◆ **Work request**
Within the records below, find the line with "Select the Alaska Alpha chapter selector" and the line with "Given: Toggle the", then reproduce exactly those two lines and all lines between them, without any picture.

══════

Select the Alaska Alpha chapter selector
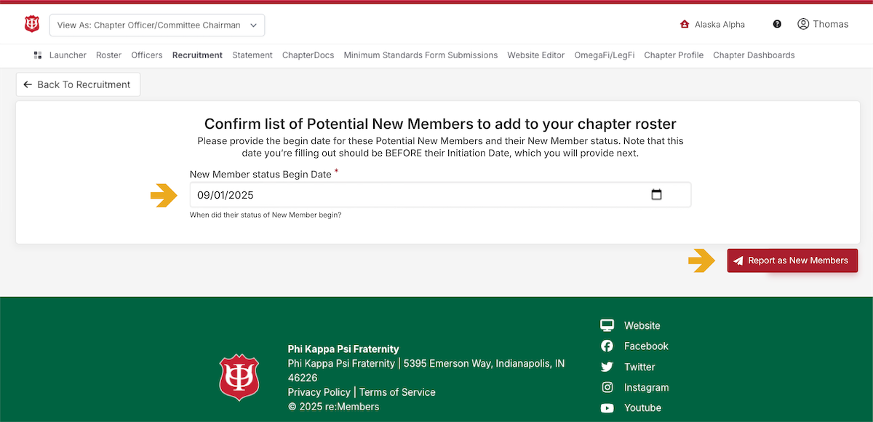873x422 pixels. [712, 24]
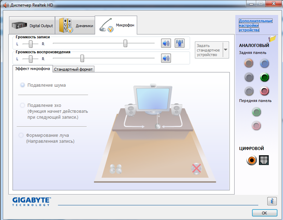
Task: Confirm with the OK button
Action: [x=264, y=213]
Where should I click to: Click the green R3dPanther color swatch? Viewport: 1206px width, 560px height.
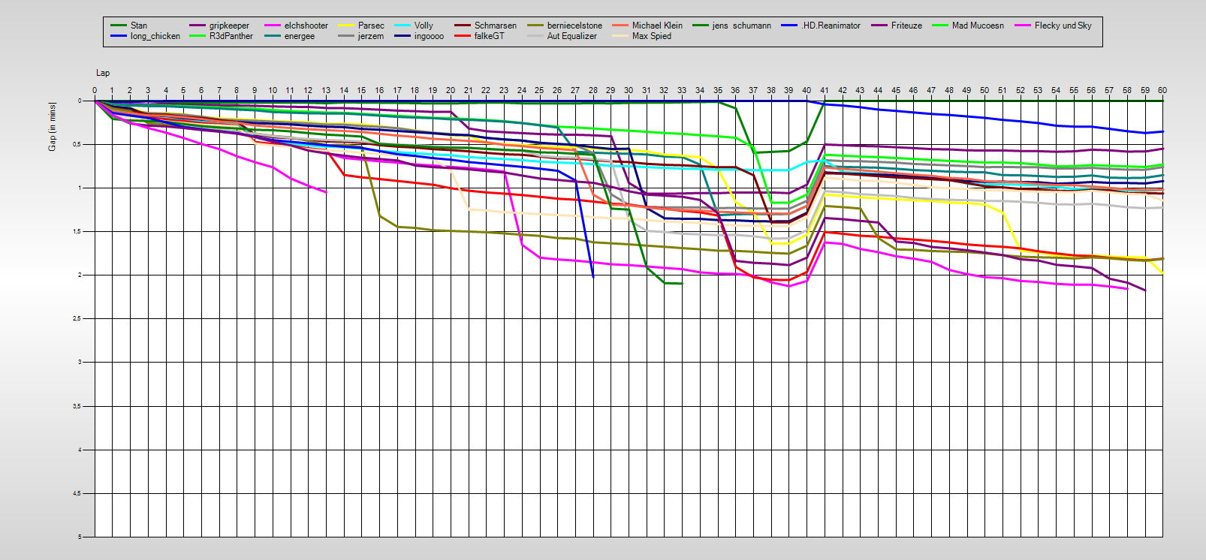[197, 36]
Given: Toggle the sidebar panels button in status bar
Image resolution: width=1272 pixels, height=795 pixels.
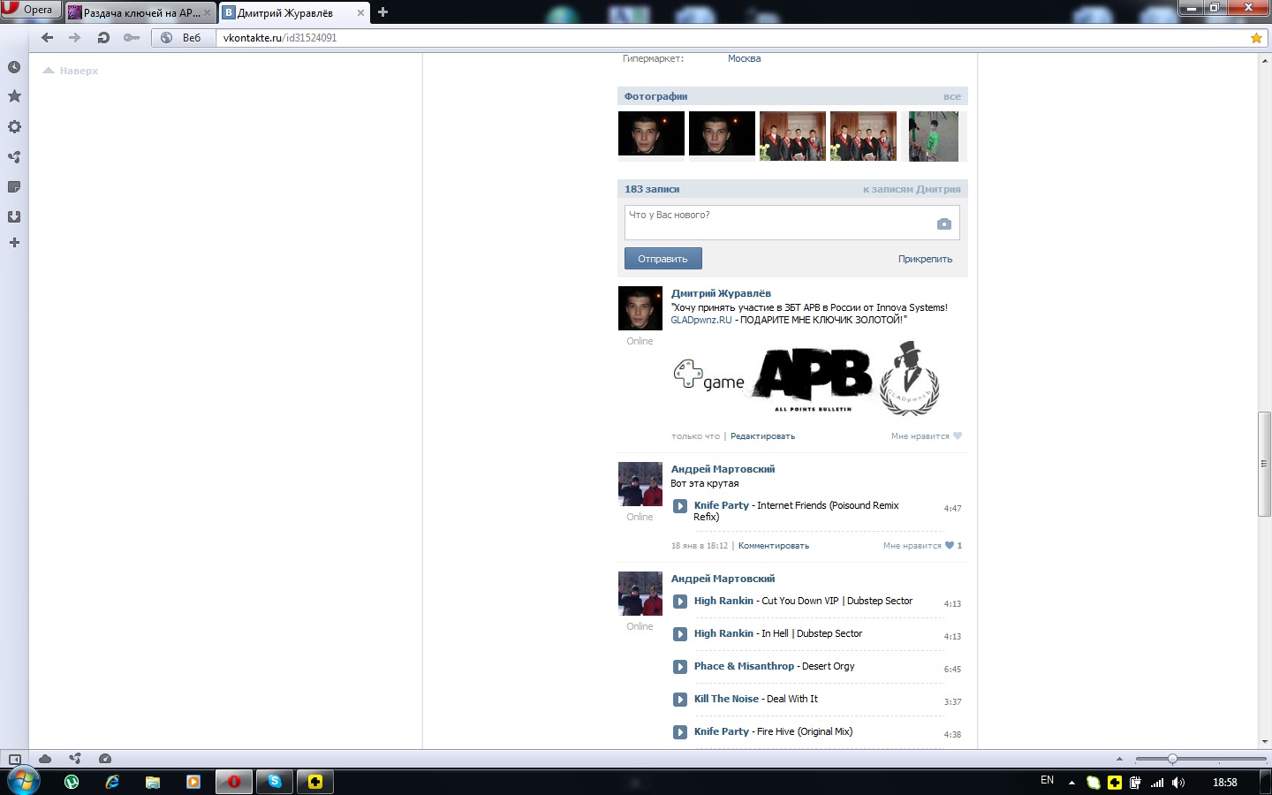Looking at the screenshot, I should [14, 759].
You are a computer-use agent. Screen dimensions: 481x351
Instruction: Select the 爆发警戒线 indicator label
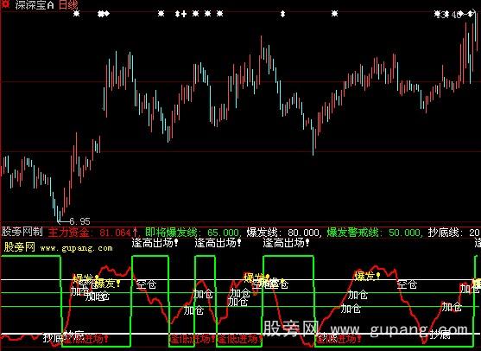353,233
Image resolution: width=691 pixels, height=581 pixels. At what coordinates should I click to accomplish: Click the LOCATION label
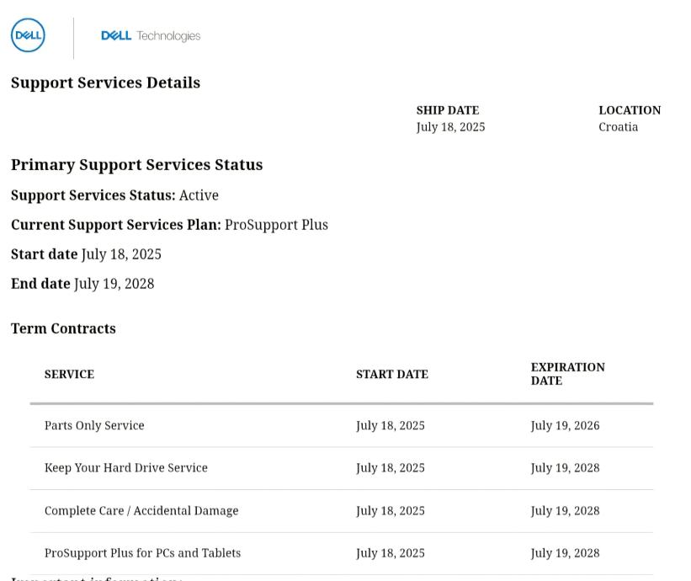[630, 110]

══════

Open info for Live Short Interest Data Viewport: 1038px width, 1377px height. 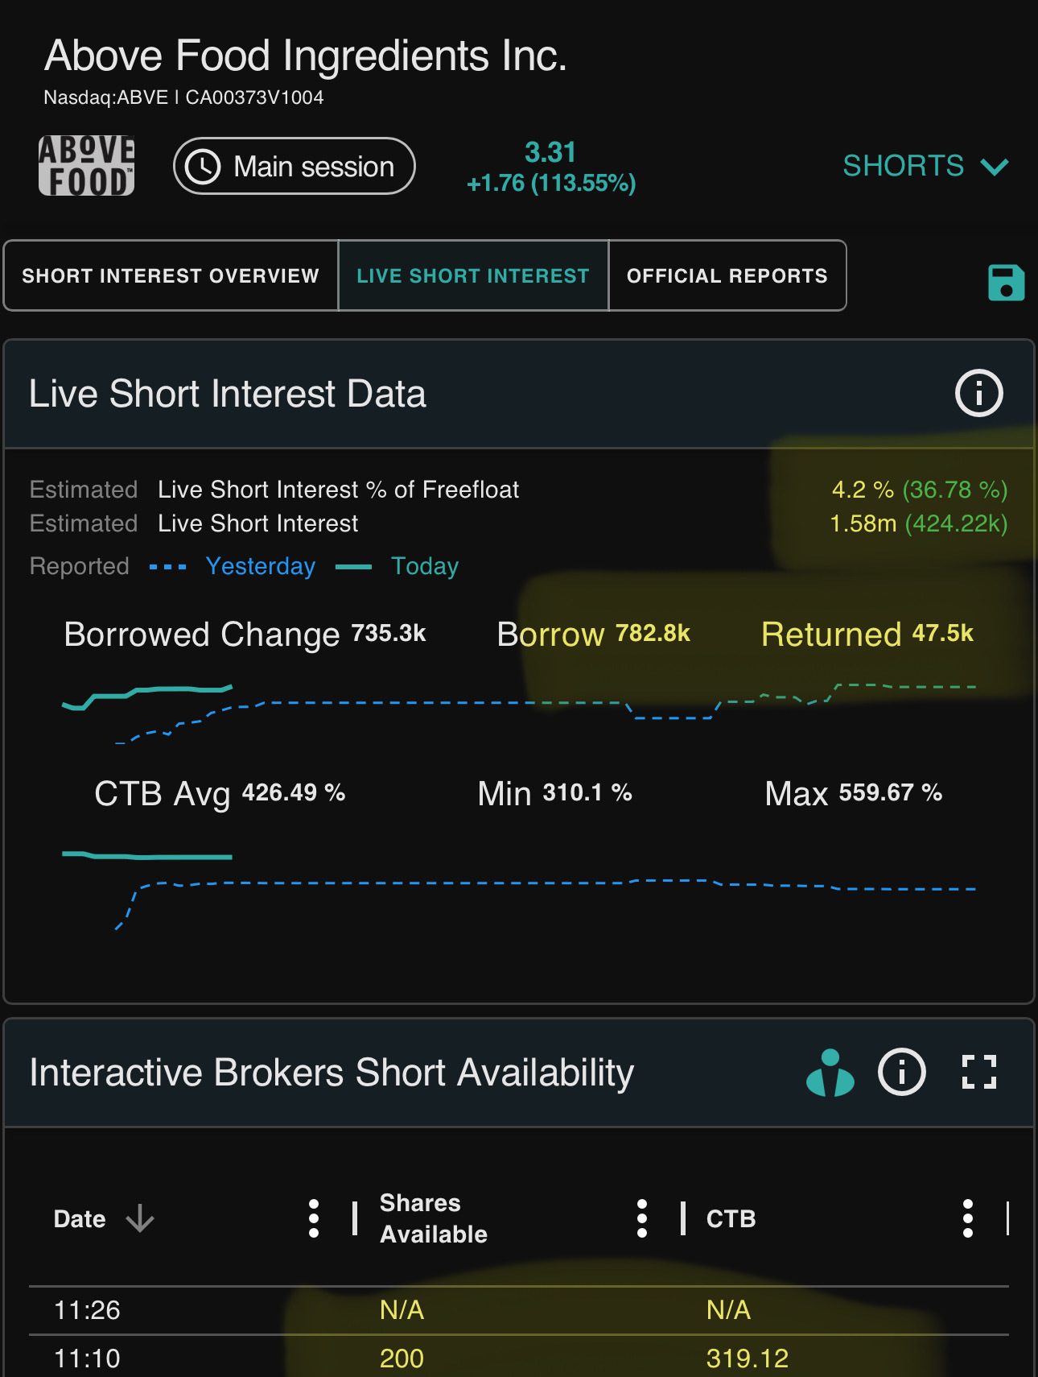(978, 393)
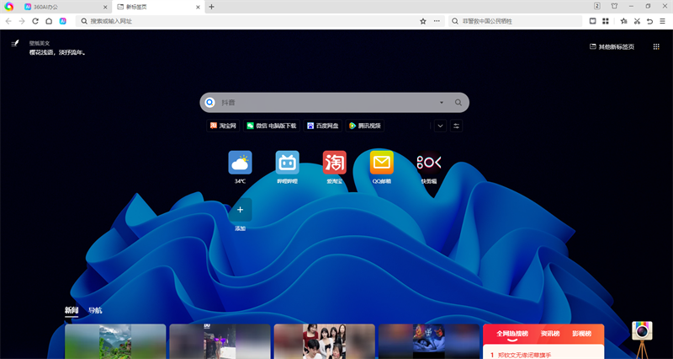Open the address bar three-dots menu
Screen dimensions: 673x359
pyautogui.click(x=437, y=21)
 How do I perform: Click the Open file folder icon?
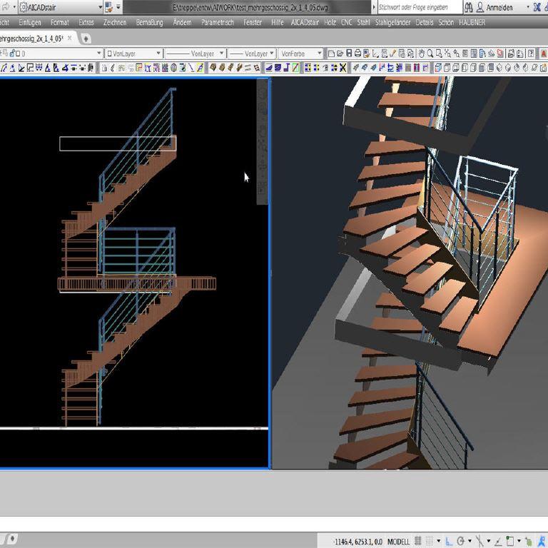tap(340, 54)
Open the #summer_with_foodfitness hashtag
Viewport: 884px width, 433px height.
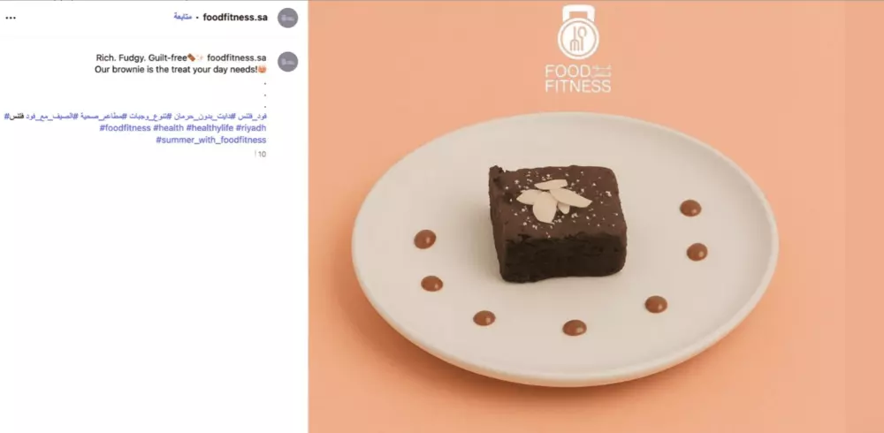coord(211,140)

══════

◆ **Reply to the exercise**
Select the Alaska Alpha chapter selector
873x422 pixels. [712, 24]
Task: Confirm with the OK button
Action: [x=264, y=213]
Where should I click to: Click the green R3dPanther color swatch? Viewport: 1206px width, 560px height.
[197, 36]
Given: Toggle the sidebar panels button in status bar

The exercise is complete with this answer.